As the story unfolds, we see Esther being more and more bizarre and everyone slowly realizing it other than the father who thinks she's totally normal. Maybe I'm being too dense here, but this mostly created frustration for me. It would be one thing if the girl was doing evil things and they couldn't get rid of her (like the Exorcist or even Friday the 13th), but to accept totally messed up stuff as normal just served to alienate me from the dad. It's not really *dramatic irony* when we see the same stuff he sees and then he comes to a different, stupid conclusion. I think things like this are the foundation of the genre, but they're banal and useless as a device.

OK - so I've tried delaying it for awhile now, but here it is: SPOILER ALERT!! (Sorry - I have to tell the big reveal to continue this. The rest of this post will be a spoiler.) It turns out that Esther is a 33 year-old 'proportional dwarf' who was in a mental hospital in Estonia (you see - Estonia, not Russia! aha!) and somehow hurt her wrists and neck on her straight jacket (huh?) and then escaped and is playing a 9 year-old girl because she's a sex addict and likes seducing and sleeping with men who are her adopted fathers. Then she kills the people and burns their houses down. Got it?

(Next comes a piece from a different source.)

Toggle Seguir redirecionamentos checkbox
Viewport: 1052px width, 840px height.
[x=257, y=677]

So I have a few questions that I'll ask, risking being accused of having no sense of humor and not being able to suspend disbelief or something (and I won't even get to the elephant in the room about the proportional dwarfism). What happened to the third baby who was stillborn and why can't they try to have another kid rather than adopt? What is the point in the young daughter being deaf? Why does it snow every day in Connecticut and does it really ever get cold enough there to freeze a pond? If you were am Estonian proportional dwarf, why would you pretend to be 9 and not 14 (at least then you would be honestly sexual and not pre-sexual)? For a 33 year-old, isn't Esther still massively talented? What's the point of showing a gun (in Act 2) if it really doesn't ever go off? If you're a proportional dwarf woman trying to sleep with men, why would you pretend to be their daughter and not, say, their next door neighbor girl? Don't men normally shy away from sex acts with daughters (adopted or genetic)?

I don't know - I guess I have no joy in my life or something. Sure - it was fun to watch to see how ridiculous the movie was turning out to be - but that was more of a 'laughing at it' rather than 'laughing with it'. Even considering the gigantic leaps of logic in it, the dialogue was almost entirely wooden and tired. Ugh. Who cares?

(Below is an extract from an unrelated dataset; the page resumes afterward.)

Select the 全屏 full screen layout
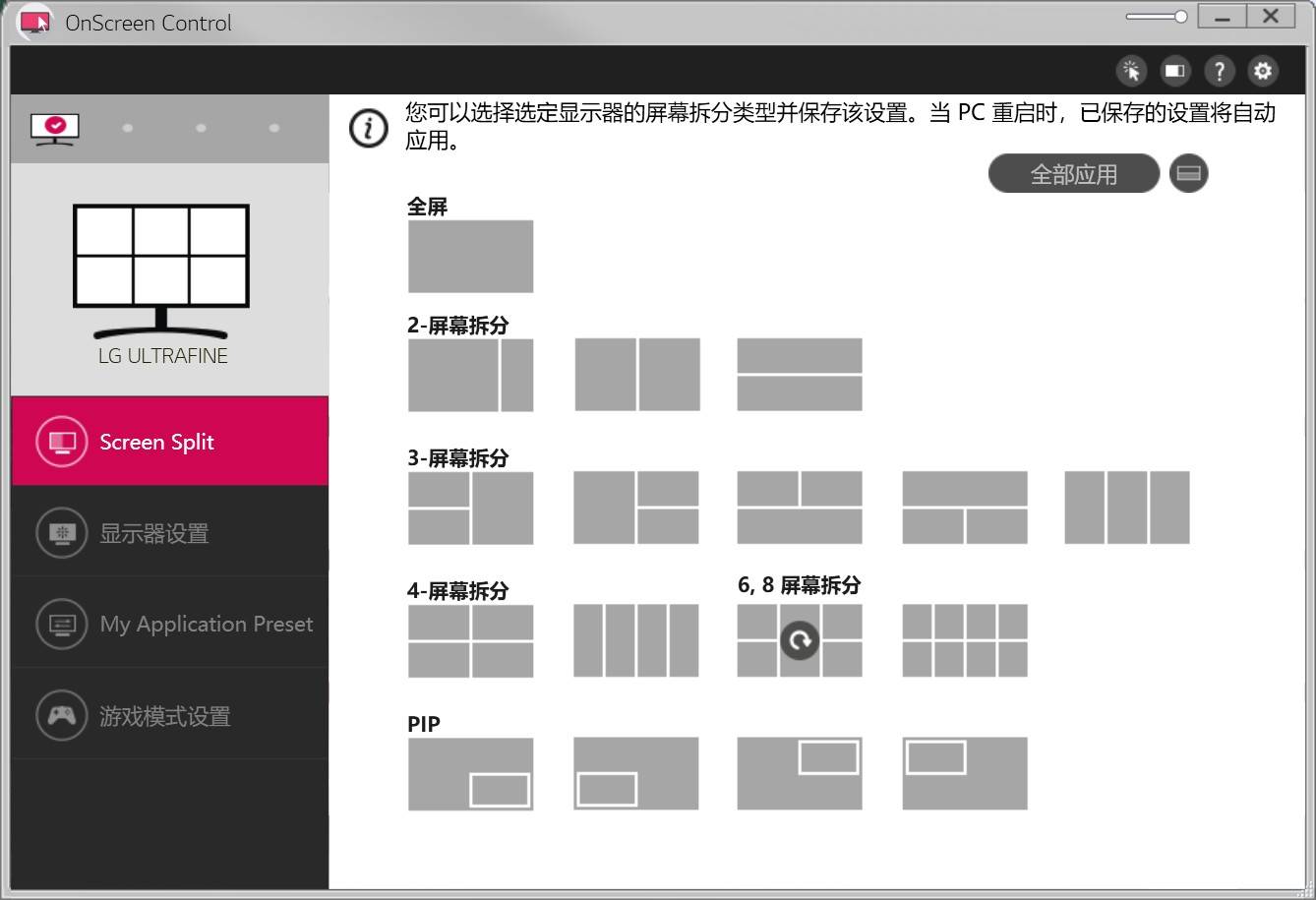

Stars: .5 of 4 (It gets a half because it is about a crazy Estonian proportional dwarf girl who sexually seduces adopted fathers and is an art genius.)

1 comment:

  1. You're dumb. In the fall/winter it basically is snowing almost every day in Connectict. It really does get cold enough to freeze a pond. The third baby died...that's all there is to the baby, they don't try to have another kid becuase the mom is tramautized by having the baby die in her womb. Thus the therapy. The daughter is death to add more suspense into the movie. The daughter unable to communicate effienciently in words can't express or tell the parents what is going on due to the fear of the Orphan. For a 33 year old woman, she is not extremely talented. Many women at 33 are able to play piano fluently and many estranged serial killers are very smart and able to do what she's done. As the movie portrays her, she is a quick learner. Showing the gun in "Act 2" simply foreshadows to show that she didn't just "suddenly" find the gun towards the end of the movie. The rest of your questions dealing with why she chose to be what age and sexual preferences of men is irrelevant. There surely can be other reasons for why she's 9 and pretends to be the daughter, but I believe it is a fucking movie...so they made it like that. If she was just the "next door neighbor girl" it would be a completely different movie. It's a fucking movie and that's the way the storyline goes.

    There were no "gigantic leaps of logic" in the movie. If you were critical in any way you would be able to answer almost all of the retarded questions you've asked.